* **BRIEF**
Format every line of the entries below as a numbered list, leaving out blank lines.
--- DATA FOR THIS TASK ---
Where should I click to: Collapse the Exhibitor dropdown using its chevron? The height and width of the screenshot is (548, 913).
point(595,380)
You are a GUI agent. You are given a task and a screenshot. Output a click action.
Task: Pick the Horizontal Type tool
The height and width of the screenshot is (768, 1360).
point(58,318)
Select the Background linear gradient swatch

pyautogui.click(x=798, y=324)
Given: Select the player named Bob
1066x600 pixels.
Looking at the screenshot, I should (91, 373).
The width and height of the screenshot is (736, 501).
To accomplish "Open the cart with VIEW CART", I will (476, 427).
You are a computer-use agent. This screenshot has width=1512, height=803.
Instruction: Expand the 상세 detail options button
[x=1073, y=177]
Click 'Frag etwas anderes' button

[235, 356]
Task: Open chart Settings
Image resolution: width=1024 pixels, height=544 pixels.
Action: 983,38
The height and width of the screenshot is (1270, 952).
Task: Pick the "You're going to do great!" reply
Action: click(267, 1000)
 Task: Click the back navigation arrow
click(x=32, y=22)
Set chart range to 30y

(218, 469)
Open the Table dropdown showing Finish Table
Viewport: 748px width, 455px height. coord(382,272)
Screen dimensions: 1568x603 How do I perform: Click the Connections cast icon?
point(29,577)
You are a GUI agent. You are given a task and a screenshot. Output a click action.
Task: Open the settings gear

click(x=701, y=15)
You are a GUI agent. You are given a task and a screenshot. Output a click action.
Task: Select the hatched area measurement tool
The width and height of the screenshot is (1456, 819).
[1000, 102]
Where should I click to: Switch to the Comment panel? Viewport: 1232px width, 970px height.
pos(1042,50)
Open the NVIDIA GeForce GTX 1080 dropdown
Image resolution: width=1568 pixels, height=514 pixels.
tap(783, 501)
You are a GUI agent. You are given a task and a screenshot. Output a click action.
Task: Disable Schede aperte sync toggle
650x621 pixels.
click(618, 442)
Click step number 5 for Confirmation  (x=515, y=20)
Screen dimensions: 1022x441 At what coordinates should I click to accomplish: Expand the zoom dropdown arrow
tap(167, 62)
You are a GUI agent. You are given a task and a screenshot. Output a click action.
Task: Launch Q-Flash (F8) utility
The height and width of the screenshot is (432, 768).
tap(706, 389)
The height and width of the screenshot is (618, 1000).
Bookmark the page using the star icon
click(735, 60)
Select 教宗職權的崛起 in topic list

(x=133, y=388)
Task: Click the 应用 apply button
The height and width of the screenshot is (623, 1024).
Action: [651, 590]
---
* **EXERCISE ANSWER**
1. Where should I click to: Collapse the Exhibitor dropdown using its chevron? The height and width of the screenshot is (548, 913).
2. point(595,380)
3. You are a GUI agent. You are given a task and a screenshot. Output a click action.
4. Task: Pick the Horizontal Type tool
5. The height and width of the screenshot is (768, 1360).
6. point(58,318)
7. Select the Background linear gradient swatch
8. pyautogui.click(x=798, y=324)
9. Given: Select the player named Bob
10. 1066x600 pixels.
11. Looking at the screenshot, I should (91, 373).
12. The width and height of the screenshot is (736, 501).
13. To accomplish "Open the cart with VIEW CART", I will (476, 427).
14. You are a computer-use agent. This screenshot has width=1512, height=803.
15. Instruction: Expand the 상세 detail options button
16. [x=1073, y=177]
17. Click 'Frag etwas anderes' button
18. [235, 356]
19. Task: Open chart Settings
20. Image resolution: width=1024 pixels, height=544 pixels.
21. Action: 983,38
22. The height and width of the screenshot is (1270, 952).
23. Task: Pick the "You're going to do great!" reply
24. Action: click(267, 1000)
25.  Task: Click the back navigation arrow
26. click(x=32, y=22)
27. Set chart range to 30y
28. (218, 469)
29. Open the Table dropdown showing Finish Table
30. Viewport: 748px width, 455px height. coord(382,272)
31. Screen dimensions: 1568x603 How do I perform: Click the Connections cast icon?
32. point(29,577)
33. You are a GUI agent. You are given a task and a screenshot. Output a click action.
34. Task: Open the settings gear
35. click(x=701, y=15)
36. You are a GUI agent. You are given a task and a screenshot. Output a click action.
37. Task: Select the hatched area measurement tool
38. The width and height of the screenshot is (1456, 819).
39. [1000, 102]
40. Where should I click to: Switch to the Comment panel? Viewport: 1232px width, 970px height.
41. pos(1042,50)
42. Open the NVIDIA GeForce GTX 1080 dropdown
43. Image resolution: width=1568 pixels, height=514 pixels.
44. tap(783, 501)
45. You are a GUI agent. You are given a task and a screenshot. Output a click action.
46. Task: Disable Schede aperte sync toggle
47. 650x621 pixels.
48. click(618, 442)
49. Click step number 5 for Confirmation  (x=515, y=20)
50. Screen dimensions: 1022x441 At what coordinates should I click to accomplish: Expand the zoom dropdown arrow
51. tap(167, 62)
52. You are a GUI agent. You are given a task and a screenshot. Output a click action.
53. Task: Launch Q-Flash (F8) utility
54. The height and width of the screenshot is (432, 768).
55. tap(706, 389)
56. The height and width of the screenshot is (618, 1000).
57. Bookmark the page using the star icon
58. click(735, 60)
59. Select 教宗職權的崛起 in topic list
60. (x=133, y=388)
61. Task: Click the 应用 apply button
62. The height and width of the screenshot is (623, 1024).
63. Action: [651, 590]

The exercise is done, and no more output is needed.